Single by TobyMac

from the album This Is Not a Test
- Released: 19 September 2016
- Genre: Christian hip hop, Christian rock, Christian pop
- Length: 3:57
- Label: ForeFront
- Songwriters: Bryan Fowler, Bart Millard, Toby McKeehan, Christopher Stevens

TobyMac singles chronology
| "Move (Keep Walkin')" (2016) | "Love Broke Thru" (2016) |  |

Music video
- "Love Broke Thru" on YouTube

= Love Broke Thru (TobyMac song) =

"Love Broke Thru" is a song by Christian hip hop-rock-pop musician TobyMac from his seventh studio album, This Is Not a Test. The song reached No. 1 on Christian Airplay.

==Background==

According to TobyMac, the song was written about how God broke through in his life and how he feels the same should happen with a divided nation.

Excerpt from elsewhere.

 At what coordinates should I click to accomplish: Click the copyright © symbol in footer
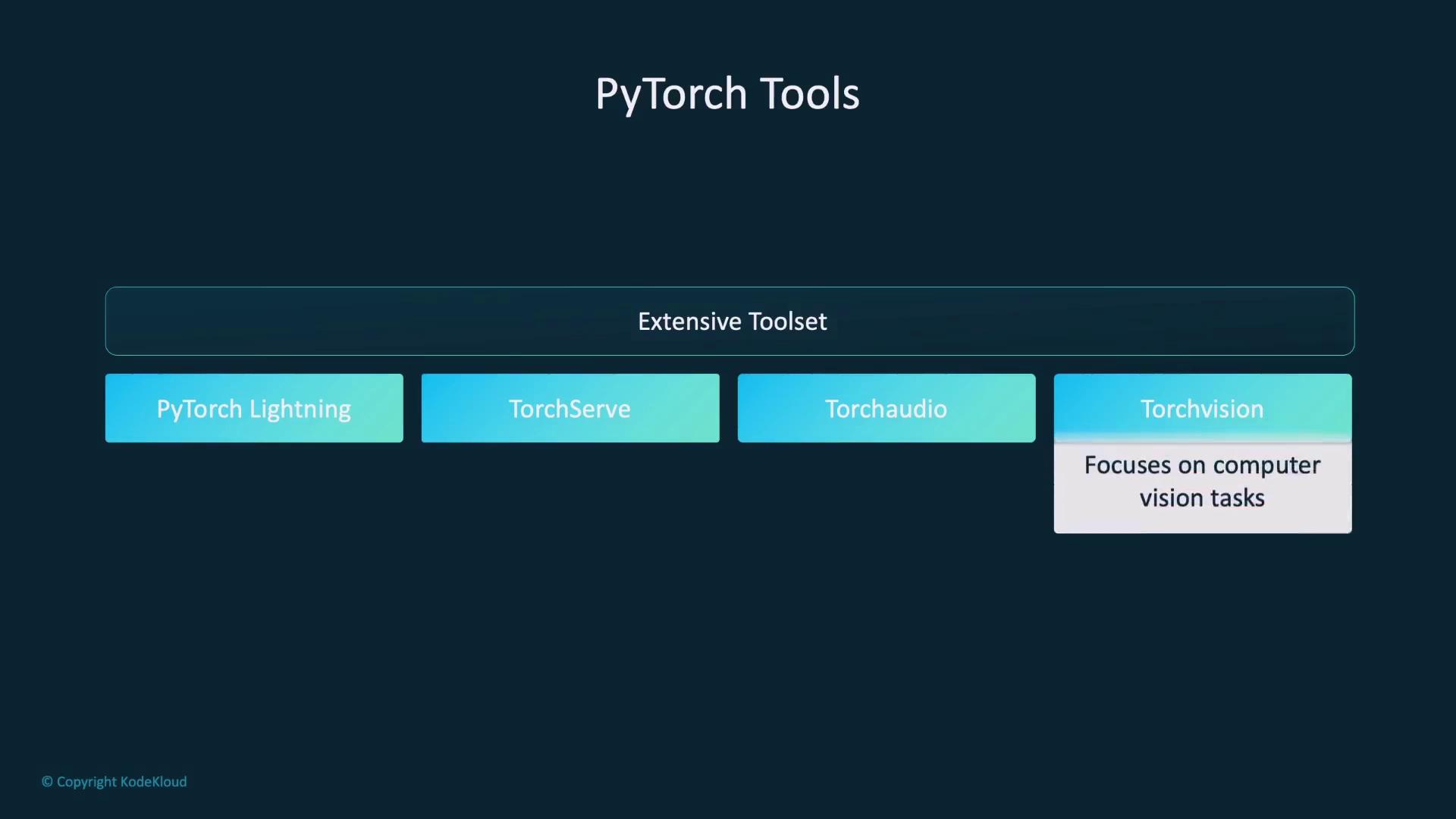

The video for the song was released on Billboard in January 2017. It depicts a young man trying to cope with anger while his grandfather calls for peace among protests over police violence around the country.

==Charts==

===Weekly charts===

| Chart (2017) | Peak position |
|---|---|
| US Christian AC (Billboard) | 1 |
| US Christian Airplay (Billboard) | 1 |
| US Hot Christian Songs (Billboard) | 3 |
| US Christian AC Indicator (Billboard) | 2 |
| US Christian Soft AC (Billboard) | 9 |

===Year-end charts===

| Chart (2017) | Peak position |
|---|---|
| US Christian Songs (Billboard) | 11 |
| US Christian Airplay (Billboard) | 4 |
| US Christian AC (Billboard) | 3 |
| US Christian CHR (Billboard) | 10 |

==Certifications==

| Region | Certification | Certified units/sales |
| United States (RIAA) | Platinum | 1,000,000^{‡} |
^{‡} Sales+streaming figures based on certification alone.